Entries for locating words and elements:
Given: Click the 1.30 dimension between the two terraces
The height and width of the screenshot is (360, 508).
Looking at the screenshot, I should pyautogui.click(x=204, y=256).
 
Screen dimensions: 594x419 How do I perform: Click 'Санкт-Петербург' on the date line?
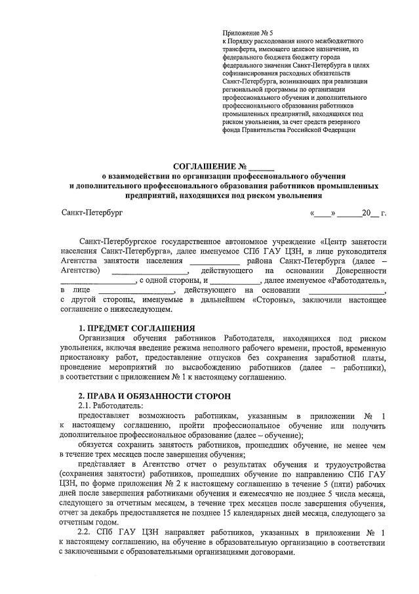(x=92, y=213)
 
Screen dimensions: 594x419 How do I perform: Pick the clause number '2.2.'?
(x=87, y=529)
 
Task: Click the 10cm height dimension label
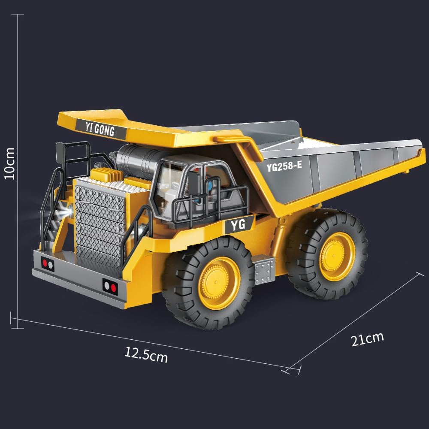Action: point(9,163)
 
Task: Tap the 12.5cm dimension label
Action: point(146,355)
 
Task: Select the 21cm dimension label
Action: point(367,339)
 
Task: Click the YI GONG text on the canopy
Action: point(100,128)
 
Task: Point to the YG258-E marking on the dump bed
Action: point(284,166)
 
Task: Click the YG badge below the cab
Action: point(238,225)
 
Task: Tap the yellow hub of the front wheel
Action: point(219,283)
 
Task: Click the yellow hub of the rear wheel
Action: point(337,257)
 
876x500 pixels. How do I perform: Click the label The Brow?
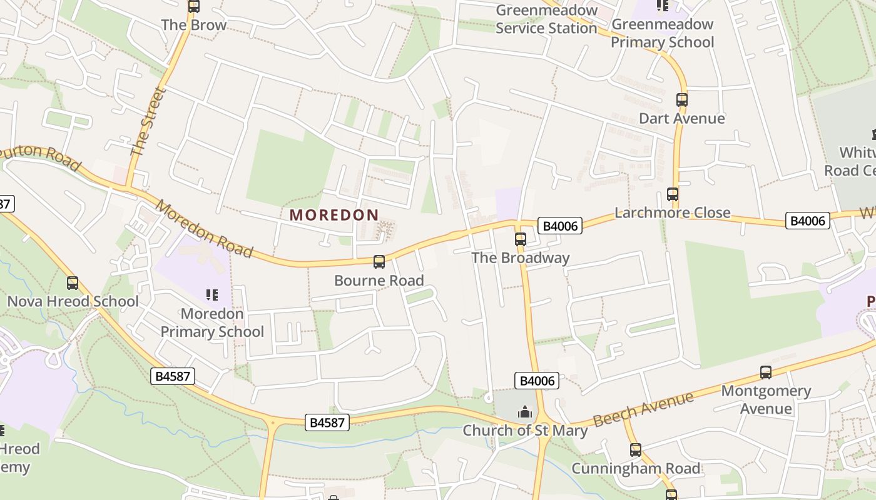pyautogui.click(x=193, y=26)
---
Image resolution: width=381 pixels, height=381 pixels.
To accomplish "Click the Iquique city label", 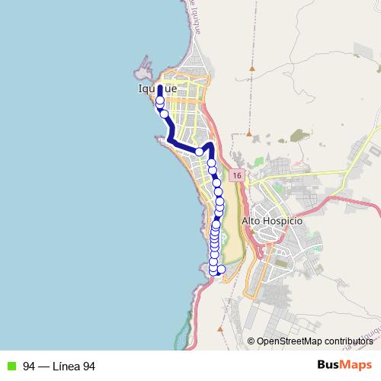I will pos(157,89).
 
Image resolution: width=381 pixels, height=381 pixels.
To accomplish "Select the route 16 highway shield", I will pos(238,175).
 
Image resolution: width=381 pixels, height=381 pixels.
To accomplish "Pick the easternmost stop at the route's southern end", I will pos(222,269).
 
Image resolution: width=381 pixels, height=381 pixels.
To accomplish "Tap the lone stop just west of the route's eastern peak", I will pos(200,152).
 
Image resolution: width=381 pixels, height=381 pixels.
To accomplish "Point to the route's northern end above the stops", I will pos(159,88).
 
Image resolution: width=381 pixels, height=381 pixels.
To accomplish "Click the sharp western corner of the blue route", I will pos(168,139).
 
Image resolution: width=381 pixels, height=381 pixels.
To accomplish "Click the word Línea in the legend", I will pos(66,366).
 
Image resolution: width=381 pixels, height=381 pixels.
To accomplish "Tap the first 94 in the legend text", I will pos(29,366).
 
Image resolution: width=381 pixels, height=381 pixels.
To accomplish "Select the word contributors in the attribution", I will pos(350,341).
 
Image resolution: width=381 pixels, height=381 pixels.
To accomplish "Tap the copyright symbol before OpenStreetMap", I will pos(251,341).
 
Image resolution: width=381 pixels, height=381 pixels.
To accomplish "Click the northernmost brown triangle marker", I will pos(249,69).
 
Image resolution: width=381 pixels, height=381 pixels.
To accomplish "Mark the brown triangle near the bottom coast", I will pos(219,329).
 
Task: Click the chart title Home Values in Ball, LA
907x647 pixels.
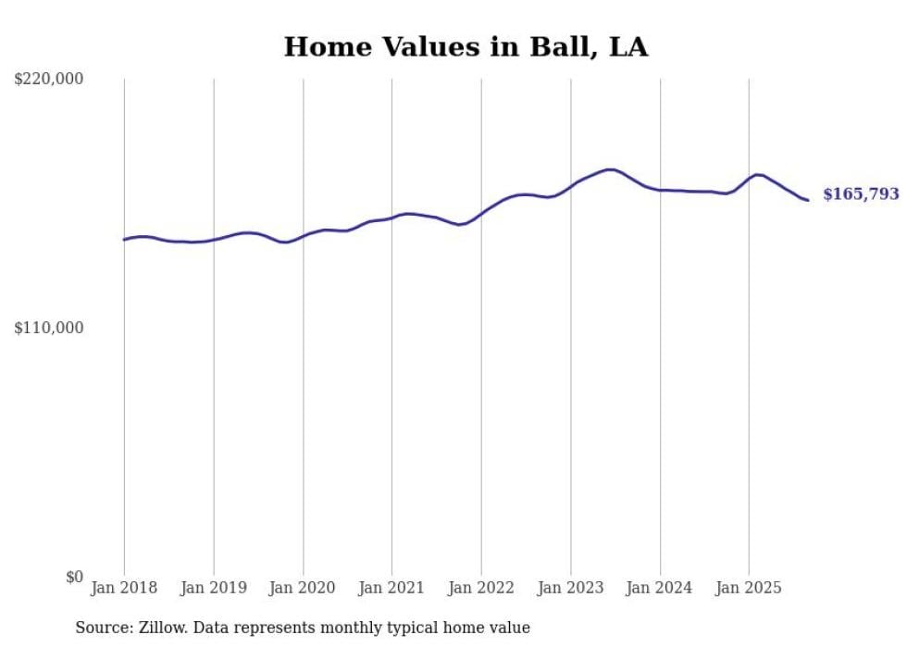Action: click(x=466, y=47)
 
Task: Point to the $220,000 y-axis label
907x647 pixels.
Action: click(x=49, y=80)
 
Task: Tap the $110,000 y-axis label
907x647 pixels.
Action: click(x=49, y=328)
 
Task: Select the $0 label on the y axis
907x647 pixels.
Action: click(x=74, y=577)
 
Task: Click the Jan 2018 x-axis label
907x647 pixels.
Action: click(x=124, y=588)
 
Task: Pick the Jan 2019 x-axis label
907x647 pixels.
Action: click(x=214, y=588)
---
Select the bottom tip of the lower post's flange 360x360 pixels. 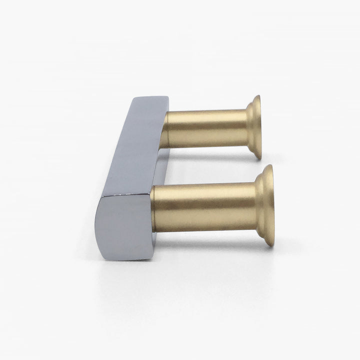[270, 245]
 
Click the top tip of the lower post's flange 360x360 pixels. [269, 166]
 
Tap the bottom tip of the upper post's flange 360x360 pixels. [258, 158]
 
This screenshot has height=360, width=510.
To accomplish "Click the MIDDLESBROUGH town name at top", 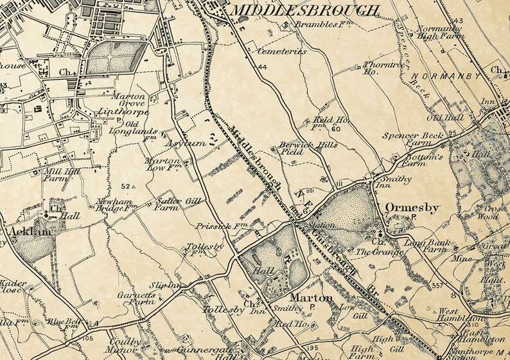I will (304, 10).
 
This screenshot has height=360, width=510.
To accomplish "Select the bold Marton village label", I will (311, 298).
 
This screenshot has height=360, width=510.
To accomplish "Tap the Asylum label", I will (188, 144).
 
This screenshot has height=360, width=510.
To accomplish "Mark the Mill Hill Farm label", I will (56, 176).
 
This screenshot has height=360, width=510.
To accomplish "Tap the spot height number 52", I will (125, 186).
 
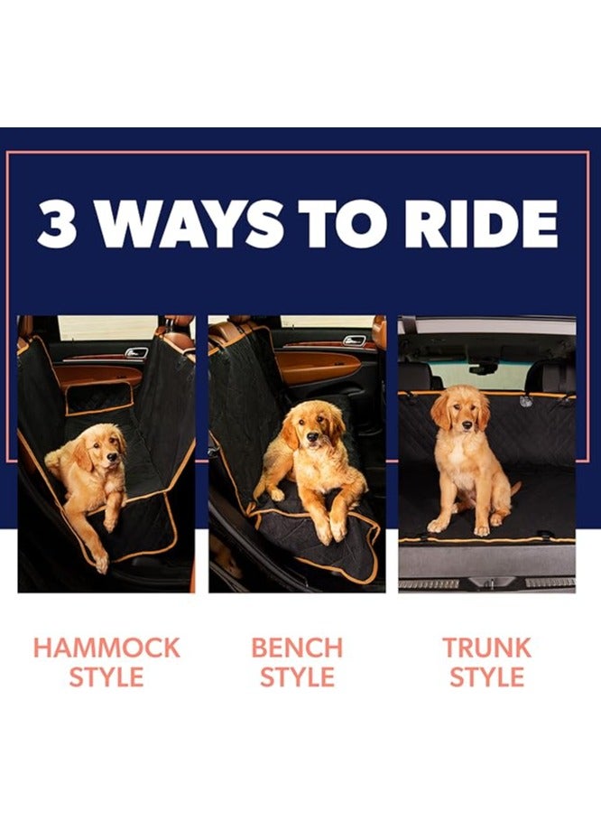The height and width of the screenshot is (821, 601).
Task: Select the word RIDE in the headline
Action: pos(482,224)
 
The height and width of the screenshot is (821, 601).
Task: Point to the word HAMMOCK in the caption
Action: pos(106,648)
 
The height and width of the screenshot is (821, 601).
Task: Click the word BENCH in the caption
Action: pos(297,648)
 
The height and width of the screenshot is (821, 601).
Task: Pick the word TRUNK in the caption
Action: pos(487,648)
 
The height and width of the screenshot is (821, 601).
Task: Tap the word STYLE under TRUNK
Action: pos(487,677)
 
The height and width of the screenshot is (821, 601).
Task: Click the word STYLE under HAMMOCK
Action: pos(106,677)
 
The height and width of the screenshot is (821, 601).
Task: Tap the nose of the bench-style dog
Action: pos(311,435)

WHAT THE TASK REQUIRES: Could you copy out the entries from the line with "Given: Click the" to the line with "pyautogui.click(x=193, y=26)", word for word and leaving out the pictures?

REPLY:
Given: Click the 1.30 dimension between the two terraces
The height and width of the screenshot is (360, 508).
Looking at the screenshot, I should pyautogui.click(x=204, y=256).
 
Screen dimensions: 594x419 How do I perform: Click 'Санкт-Петербург' on the date line?
(x=92, y=213)
 
Screen dimensions: 594x419 How do I perform: Pick the clause number '2.2.'?
(x=87, y=529)
 
Task: Click the 10cm height dimension label
Action: point(9,163)
 
Task: Tap the 12.5cm dimension label
Action: point(146,355)
 
Task: Select the 21cm dimension label
Action: point(367,339)
 
Task: Click the YI GONG text on the canopy
Action: point(100,128)
 
Task: Point to the YG258-E marking on the dump bed
Action: point(284,166)
 
Task: Click the YG badge below the cab
Action: point(238,225)
 
Task: Tap the yellow hub of the front wheel
Action: point(219,283)
 
Task: Click the yellow hub of the rear wheel
Action: point(337,257)
 
876x500 pixels. How do I perform: Click the label The Brow?
pyautogui.click(x=193, y=26)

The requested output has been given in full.